Advance decisions: Peace of mind for everyone
Heledd Wyn considers the lessons that private client practitioners can learn from the recent Court of Protection case of Paul Briggs
In late 2016, the Court of Protection heard the case of Paul Briggs. As with many cases of its type, there were several parties: Paul’s wife, the Walton Centre NHS Foundation Trust, the Wirral Clinical Commissioning Group, the Official Solicitor, and Mr Justice Charles were all involved in the difficult decision as to whether Paul Briggs’ medical treatment should be withdrawn, knowing that this would result in his death.
In a compassionate judgment given by Charles J, it was held that withdrawing Paul’s medical treatment was in his best interests and Paul has since died. The judgment is worth reading in its entirety as it sets out the struggle experienced by those involved in a lengthy legal battle on the matter of the life or death of an individual.
In an interview with the Mirror, Lindsey Briggs bravely spoke about her experience and strongly advocated the idea that the preparation of an advance decision (sometimes known as a ‘living will’) would have made an enormous difference in Paul’s case. Paul, who was involved in a road traffic accident while riding his motorbike to work, had not prepared an advance decision as to his wishes, but he had made his wishes and feelings known to family and friends. It was these wishes that were taken into account during the court hearing, and these wishes which were ultimately adhered to by the court.
How much heartache would have been avoided, however, if Paul had completed an advance decision? Under sections 24 to 26 of the Mental Capacity Act 2005, the mechanism exists to prepare a legally binding document that means an individual can set out clearly what treatment they would wish to refuse.
As these are legally binding documents, care needs to be taken when preparing them and they should be reviewed regularly. Topics that can be included in an advance decision may include what the person may consider as an intolerable condition, what illnesses they would not want to be treated, and who should be consulted in the event that the advance decision is used. What may be considered as intolerable will, of course, differ from person to person, and so careful consideration of the words used in an advance decision will need to be discussed thoroughly and carefully with anyone considering drawing these up.
It should also be the case that a frank discussion is had with family members about these wishes and feelings, and that the advance decision, once written, is reviewed regularly and is readily available in the event that it is needed.
As practitioners, we are very good at ‘selling’ lasting powers of attorney: data from the Office of the Public Guardian shows that 14,600 LPAs were registered over the last year. While these figures take into account personal applications, there are of course numerous applications being submitted by solicitors.
But what about those cases where people do not want to appoint an attorney for health issues? Perhaps there is no one suitable or this feels like too much of a delegation of power. In this instance, an advance decision can be a very suitable for someone who does not feel that an LPA is appropriate for them.

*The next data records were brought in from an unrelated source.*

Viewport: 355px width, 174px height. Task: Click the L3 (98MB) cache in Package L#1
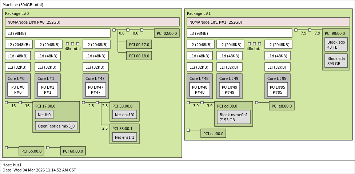[x=239, y=33]
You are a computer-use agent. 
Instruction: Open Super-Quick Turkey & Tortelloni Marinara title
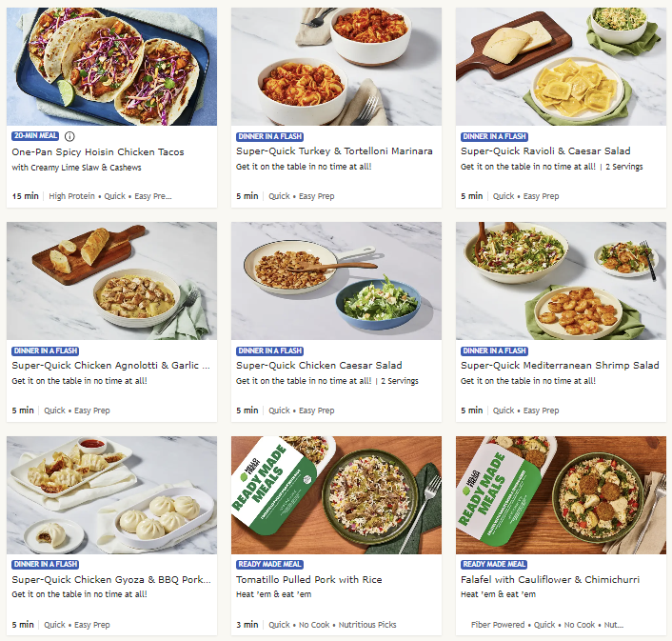(x=334, y=150)
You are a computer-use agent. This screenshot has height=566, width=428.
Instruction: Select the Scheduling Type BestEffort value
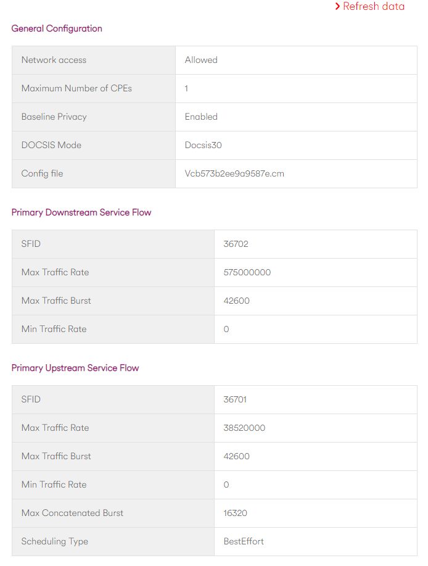(x=244, y=541)
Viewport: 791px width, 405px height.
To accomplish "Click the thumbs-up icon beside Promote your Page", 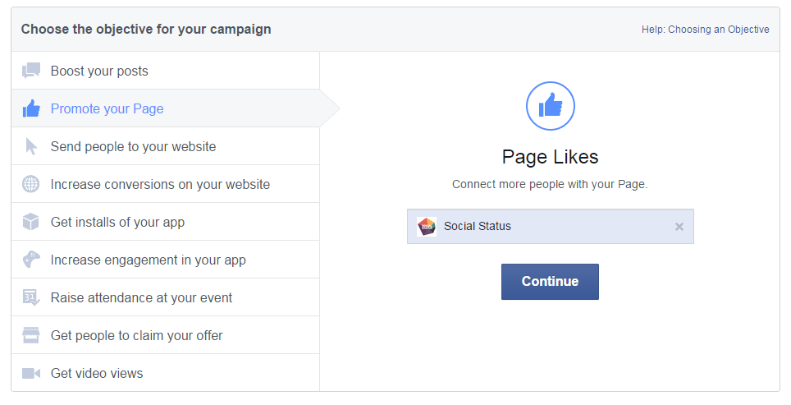I will coord(31,108).
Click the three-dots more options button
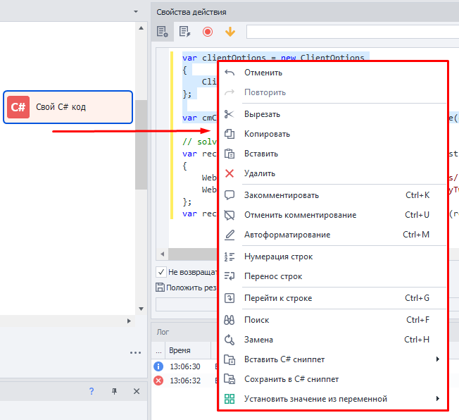 (x=135, y=352)
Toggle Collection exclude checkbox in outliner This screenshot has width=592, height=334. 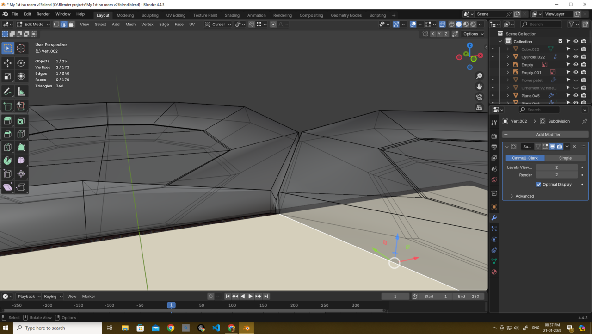(x=561, y=41)
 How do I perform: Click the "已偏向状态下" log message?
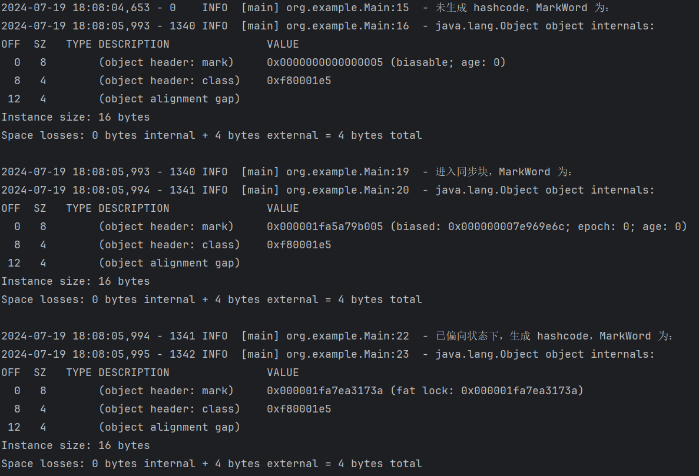(467, 336)
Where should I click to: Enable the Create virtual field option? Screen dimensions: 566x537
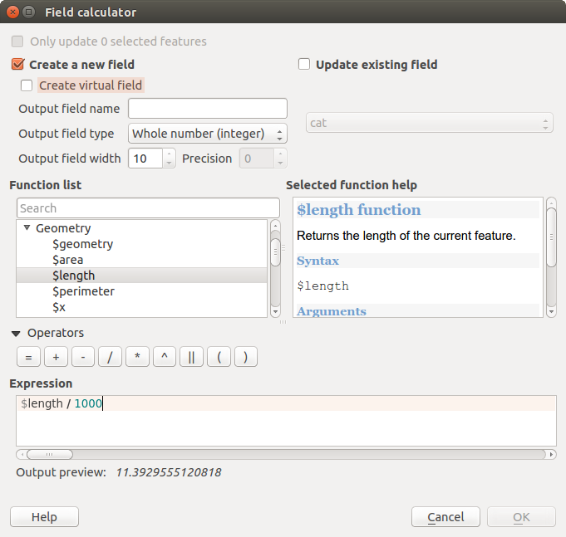(x=27, y=85)
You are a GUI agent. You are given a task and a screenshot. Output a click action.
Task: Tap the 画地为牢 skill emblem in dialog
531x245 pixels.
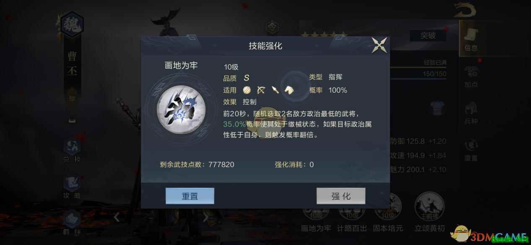click(181, 109)
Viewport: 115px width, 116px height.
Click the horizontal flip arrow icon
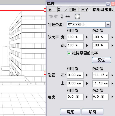click(67, 16)
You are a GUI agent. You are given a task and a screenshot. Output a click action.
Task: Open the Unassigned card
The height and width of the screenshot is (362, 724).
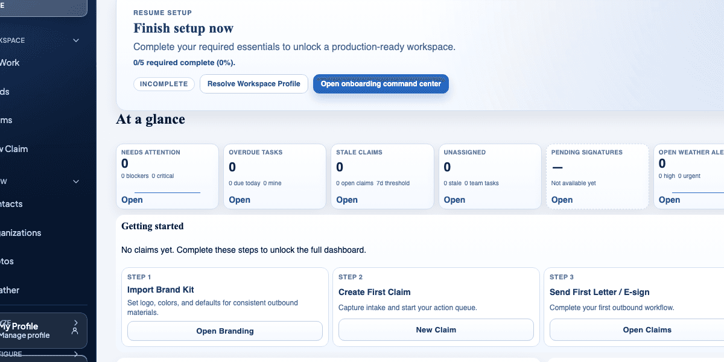point(454,200)
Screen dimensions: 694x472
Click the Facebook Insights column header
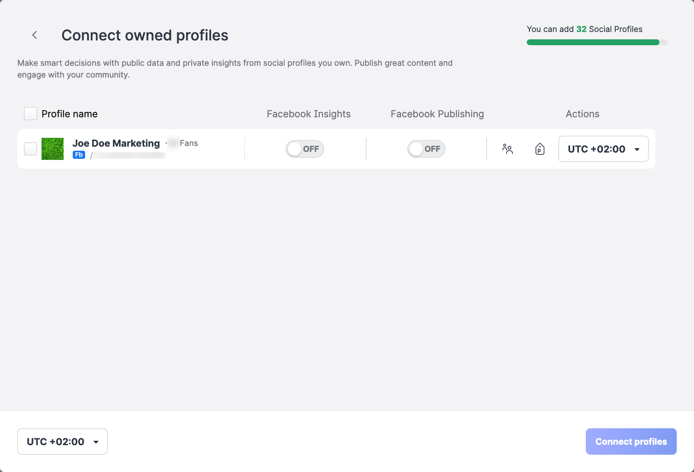(308, 114)
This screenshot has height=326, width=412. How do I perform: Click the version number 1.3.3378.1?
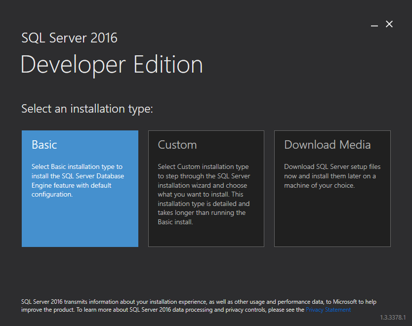[x=393, y=317]
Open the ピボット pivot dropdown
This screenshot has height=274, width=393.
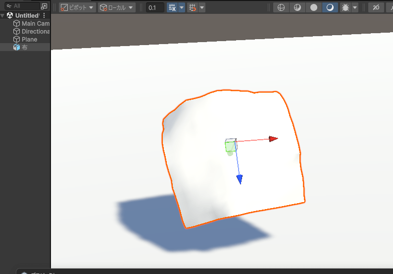point(77,8)
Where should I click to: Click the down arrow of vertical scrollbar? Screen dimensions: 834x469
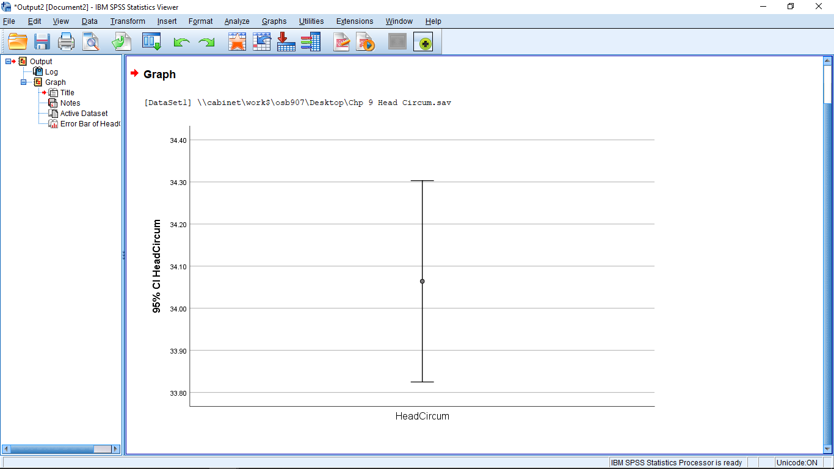[828, 449]
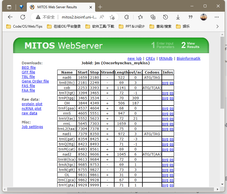Image resolution: width=227 pixels, height=194 pixels.
Task: Click the read aloud icon in address bar
Action: coord(102,17)
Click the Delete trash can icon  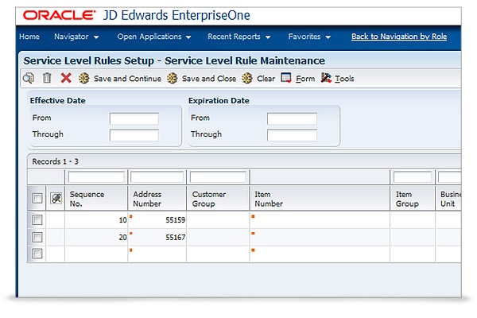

Careful consideration should therefore be given to the merits and demerits of drawing up an advance decision. These can complement LPAs (although care is needed when drafting to ensure that they do not invalidate each other) and this is an area that practitioners perhaps need to consider more widely. For anyone involved in estate planning, the advance decision is an important tool and one that should be discussed with as much regularity as wills and LPAs.
For Paul and his family, the right decision was made by the court, and it is at times like these that the experience and compassion of our judges really shows through. However, it is hoped, an advance decision would have made the whole situation a lot less public and lengthy. Lindsey Briggs herself has become an advocate for the preparation of advance decisions and perhaps this is a lesson to be learned for those of us advising our clients about preparing for their own future.
‘It will never happen to me’ is something that we often think, but as Paul’s case demonstrates, it can, and the consequences can be devastating. Having an advance decision in place can give peace of mind to everyone.